[StarCluster] Twilight Zone: sge_gethostbyname failed
Lyn Gerner
schedulerqueen at gmail.com
Fri Dec 27 19:47:27 EST 2013
Yep, it works again with those changes.
So, how should I stop the regression in a non-kludgy way?
Thanks again,
Lyn
On Fri, Dec 27, 2013 at 2:43 PM, Rayson Ho <raysonlogin at gmail.com> wrote:
> /etc/sysconfig/network is read during reboot, and may be after DHCP...
>
> To see if it is the issue, set HOSTNAME back to master, and also run
> "hostname master" as root.
>
> Rayson
>
> ==================================================
> Open Grid Scheduler - The Official Open Source Grid Engine
> http://gridscheduler.sourceforge.net/
> http://gridscheduler.sourceforge.net/GridEngine/GridEngineCloud.html
>
>
> On Fri, Dec 27, 2013 at 7:40 PM, Lyn Gerner <schedulerqueen at gmail.com>
> wrote:
> > Thanks for digging, Rayson.
> >
> > So, /etc/sysconfig/network had HOSTNAME=centos-ami when the problem first
> > occurred.

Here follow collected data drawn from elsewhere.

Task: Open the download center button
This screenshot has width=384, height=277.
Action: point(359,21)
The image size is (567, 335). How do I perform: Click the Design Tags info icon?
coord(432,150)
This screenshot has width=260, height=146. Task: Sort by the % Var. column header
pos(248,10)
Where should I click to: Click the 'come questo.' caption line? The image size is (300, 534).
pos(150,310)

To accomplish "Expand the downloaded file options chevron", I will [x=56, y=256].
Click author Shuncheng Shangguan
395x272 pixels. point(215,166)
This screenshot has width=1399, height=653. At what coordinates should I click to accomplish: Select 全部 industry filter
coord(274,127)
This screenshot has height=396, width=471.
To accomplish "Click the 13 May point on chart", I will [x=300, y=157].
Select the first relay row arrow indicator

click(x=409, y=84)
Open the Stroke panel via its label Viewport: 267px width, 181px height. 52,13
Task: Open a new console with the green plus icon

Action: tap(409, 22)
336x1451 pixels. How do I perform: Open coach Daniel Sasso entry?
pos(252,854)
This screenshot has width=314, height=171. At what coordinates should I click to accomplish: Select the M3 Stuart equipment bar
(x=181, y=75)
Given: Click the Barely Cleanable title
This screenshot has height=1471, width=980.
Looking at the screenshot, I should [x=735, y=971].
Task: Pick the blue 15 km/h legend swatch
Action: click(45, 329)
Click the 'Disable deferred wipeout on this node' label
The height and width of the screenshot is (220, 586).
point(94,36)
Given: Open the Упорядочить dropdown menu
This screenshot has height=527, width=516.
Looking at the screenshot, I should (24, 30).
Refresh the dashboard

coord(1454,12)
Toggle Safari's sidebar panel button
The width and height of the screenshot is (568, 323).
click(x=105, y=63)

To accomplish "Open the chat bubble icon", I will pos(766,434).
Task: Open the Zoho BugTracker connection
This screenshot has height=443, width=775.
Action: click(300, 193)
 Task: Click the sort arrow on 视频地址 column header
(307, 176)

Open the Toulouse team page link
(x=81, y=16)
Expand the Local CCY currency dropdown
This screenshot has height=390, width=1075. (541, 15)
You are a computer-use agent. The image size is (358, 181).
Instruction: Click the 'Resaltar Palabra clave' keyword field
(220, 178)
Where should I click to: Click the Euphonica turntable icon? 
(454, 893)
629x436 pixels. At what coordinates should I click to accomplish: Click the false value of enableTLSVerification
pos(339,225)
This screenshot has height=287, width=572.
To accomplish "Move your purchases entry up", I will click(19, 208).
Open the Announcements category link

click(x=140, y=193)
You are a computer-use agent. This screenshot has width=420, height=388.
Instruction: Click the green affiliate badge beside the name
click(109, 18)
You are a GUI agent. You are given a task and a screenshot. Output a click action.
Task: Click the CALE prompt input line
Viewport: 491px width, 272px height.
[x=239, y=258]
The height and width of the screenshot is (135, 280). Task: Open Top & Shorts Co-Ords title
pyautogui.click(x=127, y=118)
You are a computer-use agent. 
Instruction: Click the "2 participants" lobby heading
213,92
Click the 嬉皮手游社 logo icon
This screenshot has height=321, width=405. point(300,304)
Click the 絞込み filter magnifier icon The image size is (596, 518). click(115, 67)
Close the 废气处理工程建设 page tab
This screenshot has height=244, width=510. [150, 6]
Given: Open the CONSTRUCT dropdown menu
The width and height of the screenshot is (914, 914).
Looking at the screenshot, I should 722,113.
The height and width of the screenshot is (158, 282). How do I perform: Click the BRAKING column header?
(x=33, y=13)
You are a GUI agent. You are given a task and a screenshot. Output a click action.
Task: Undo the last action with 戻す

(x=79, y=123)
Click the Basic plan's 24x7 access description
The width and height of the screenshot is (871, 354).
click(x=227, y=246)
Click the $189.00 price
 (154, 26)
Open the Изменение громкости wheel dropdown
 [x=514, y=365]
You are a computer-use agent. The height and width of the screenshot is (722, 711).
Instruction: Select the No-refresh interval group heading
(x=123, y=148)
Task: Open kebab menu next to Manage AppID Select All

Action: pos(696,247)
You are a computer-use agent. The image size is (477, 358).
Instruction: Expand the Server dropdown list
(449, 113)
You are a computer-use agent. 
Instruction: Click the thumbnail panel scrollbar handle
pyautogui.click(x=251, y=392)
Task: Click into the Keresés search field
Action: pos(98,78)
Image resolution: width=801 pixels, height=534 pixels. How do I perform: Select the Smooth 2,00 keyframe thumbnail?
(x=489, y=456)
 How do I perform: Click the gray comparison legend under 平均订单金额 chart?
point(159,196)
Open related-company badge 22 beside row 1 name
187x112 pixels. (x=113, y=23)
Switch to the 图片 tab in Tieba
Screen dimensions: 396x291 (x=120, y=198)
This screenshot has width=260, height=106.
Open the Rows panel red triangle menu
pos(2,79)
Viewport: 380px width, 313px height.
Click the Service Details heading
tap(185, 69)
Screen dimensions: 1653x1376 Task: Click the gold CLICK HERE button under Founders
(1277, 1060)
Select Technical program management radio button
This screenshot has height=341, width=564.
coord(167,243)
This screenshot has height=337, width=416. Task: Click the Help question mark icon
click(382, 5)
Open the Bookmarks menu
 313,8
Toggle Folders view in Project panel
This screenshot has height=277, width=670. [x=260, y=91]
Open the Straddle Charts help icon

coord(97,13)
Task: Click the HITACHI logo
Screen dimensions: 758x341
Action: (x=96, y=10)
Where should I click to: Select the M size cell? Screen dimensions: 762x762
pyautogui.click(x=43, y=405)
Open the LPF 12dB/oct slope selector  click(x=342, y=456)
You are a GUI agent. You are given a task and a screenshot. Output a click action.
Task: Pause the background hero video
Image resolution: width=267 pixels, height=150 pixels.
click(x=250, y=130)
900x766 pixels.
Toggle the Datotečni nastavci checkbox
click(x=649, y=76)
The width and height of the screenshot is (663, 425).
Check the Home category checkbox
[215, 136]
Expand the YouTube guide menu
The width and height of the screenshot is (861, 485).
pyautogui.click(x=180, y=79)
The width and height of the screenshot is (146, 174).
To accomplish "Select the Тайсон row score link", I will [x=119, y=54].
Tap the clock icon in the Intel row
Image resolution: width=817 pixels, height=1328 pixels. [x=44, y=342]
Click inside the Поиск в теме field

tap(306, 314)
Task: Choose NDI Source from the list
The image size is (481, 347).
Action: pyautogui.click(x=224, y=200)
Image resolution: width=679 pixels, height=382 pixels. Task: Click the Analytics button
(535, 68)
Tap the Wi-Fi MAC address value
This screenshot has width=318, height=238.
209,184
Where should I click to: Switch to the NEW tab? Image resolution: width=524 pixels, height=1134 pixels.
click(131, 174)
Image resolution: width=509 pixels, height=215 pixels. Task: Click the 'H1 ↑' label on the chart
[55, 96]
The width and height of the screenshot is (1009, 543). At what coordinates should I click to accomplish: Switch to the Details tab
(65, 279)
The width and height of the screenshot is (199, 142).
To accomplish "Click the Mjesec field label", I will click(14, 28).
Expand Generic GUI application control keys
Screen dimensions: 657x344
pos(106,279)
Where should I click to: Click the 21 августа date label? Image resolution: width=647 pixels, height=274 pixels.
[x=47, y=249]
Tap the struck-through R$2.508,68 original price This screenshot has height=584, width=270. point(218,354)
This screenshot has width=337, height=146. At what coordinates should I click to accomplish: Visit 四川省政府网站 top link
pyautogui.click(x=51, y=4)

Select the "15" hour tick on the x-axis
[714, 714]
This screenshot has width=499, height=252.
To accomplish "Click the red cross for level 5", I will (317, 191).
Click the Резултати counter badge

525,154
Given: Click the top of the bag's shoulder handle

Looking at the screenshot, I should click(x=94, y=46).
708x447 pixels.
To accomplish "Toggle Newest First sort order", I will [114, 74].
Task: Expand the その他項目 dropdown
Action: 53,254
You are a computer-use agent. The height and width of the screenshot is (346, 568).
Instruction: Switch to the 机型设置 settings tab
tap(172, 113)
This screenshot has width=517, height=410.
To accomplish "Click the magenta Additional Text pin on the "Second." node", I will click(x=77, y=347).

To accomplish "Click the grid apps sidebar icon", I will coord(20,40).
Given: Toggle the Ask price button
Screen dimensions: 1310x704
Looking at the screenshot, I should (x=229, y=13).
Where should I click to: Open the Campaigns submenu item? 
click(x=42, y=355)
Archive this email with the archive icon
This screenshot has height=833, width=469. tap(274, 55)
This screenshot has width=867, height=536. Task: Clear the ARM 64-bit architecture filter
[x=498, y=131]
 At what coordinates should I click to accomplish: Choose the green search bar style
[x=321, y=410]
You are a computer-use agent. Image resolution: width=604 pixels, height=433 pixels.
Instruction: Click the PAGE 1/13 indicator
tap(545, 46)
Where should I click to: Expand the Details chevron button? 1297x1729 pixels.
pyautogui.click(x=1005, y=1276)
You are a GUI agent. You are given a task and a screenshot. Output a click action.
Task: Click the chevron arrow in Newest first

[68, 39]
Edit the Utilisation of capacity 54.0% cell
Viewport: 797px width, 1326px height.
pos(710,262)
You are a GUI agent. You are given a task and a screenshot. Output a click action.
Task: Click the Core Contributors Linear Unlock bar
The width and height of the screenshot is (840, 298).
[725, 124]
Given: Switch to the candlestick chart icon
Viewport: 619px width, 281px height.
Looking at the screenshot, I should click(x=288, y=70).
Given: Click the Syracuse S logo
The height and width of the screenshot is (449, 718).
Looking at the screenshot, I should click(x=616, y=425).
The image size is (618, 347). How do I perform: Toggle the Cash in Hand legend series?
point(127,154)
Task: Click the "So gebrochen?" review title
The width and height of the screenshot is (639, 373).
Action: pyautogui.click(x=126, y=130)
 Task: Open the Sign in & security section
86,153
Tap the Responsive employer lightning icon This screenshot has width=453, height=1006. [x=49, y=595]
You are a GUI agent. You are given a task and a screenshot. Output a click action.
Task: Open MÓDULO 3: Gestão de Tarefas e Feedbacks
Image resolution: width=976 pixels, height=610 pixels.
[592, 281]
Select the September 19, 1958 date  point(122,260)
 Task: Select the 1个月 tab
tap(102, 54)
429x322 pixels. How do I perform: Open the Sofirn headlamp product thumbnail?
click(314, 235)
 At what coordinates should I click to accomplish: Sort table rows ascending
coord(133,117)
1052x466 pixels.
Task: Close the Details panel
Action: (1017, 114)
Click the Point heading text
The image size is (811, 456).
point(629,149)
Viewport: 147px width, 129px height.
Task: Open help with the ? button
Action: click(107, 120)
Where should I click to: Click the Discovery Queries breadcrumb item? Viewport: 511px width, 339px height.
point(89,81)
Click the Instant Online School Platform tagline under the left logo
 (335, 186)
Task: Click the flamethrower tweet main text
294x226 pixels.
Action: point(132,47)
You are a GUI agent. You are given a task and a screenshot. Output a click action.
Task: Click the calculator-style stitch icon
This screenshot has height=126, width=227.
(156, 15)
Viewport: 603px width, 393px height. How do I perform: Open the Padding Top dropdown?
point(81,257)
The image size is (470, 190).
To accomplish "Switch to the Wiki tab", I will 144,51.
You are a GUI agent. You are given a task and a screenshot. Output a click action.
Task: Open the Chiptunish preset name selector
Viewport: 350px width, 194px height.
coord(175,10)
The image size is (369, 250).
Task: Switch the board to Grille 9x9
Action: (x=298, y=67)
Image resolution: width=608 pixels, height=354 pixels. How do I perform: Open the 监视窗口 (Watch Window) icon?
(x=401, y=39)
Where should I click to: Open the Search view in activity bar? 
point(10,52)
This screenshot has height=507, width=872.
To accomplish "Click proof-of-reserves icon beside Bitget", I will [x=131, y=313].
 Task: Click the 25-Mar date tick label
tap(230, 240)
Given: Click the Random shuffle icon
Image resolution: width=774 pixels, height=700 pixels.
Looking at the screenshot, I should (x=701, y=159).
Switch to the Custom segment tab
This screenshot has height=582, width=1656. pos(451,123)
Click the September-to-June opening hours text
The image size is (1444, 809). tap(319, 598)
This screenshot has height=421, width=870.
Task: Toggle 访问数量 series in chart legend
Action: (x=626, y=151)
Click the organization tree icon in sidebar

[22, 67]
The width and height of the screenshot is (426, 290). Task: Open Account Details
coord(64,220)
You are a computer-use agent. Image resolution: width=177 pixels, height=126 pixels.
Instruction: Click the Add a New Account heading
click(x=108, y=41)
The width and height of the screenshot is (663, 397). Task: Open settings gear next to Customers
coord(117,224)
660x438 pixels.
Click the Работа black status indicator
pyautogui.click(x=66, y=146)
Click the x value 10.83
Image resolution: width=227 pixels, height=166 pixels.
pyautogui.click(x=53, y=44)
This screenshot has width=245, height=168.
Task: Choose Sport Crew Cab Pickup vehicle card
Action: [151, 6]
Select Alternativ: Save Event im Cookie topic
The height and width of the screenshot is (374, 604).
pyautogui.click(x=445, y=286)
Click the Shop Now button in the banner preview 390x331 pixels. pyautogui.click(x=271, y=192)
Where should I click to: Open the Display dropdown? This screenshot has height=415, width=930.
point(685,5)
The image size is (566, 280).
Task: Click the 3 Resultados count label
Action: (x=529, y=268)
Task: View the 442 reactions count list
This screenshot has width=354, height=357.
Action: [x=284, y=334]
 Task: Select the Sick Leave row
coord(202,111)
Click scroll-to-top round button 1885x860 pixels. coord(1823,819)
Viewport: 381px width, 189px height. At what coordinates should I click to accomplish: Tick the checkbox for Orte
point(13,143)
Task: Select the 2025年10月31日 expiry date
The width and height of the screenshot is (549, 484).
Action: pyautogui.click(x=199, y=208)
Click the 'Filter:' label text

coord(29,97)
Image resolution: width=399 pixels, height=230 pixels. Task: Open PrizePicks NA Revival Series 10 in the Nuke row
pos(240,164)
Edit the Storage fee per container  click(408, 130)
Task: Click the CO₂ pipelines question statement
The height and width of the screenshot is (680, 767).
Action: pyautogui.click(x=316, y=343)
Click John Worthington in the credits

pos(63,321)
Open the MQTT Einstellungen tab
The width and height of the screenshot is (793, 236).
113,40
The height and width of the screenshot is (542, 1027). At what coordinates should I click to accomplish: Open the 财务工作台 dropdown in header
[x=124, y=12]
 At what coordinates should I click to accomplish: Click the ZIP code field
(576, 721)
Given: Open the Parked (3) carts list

I tried resetting it to "master" and then retried the SGE
> > commands (qstat, qsub, etc.). They still failed with the same error at
> that
> > point, so I switched them back, not knowing for sure if they'd been set
> to
> > master and node001 to begin with.
> >
> > Thanks,
> > Lyn
> >
> >
> > On Fri, Dec 27, 2013 at 2:35 PM, Rayson Ho <raysonlogin at gmail.com>
> wrote:
> >>
> >> (Updating the list...)
> >>
> >> The hostname on the master gets reset to centos-ami, which is not
> >> resolvable. Thus Grid Engine complains about the hostname issue.
> >>
> >> Lyn: what is the value of the HOSTNAME key in "/etc/sysconfig/network"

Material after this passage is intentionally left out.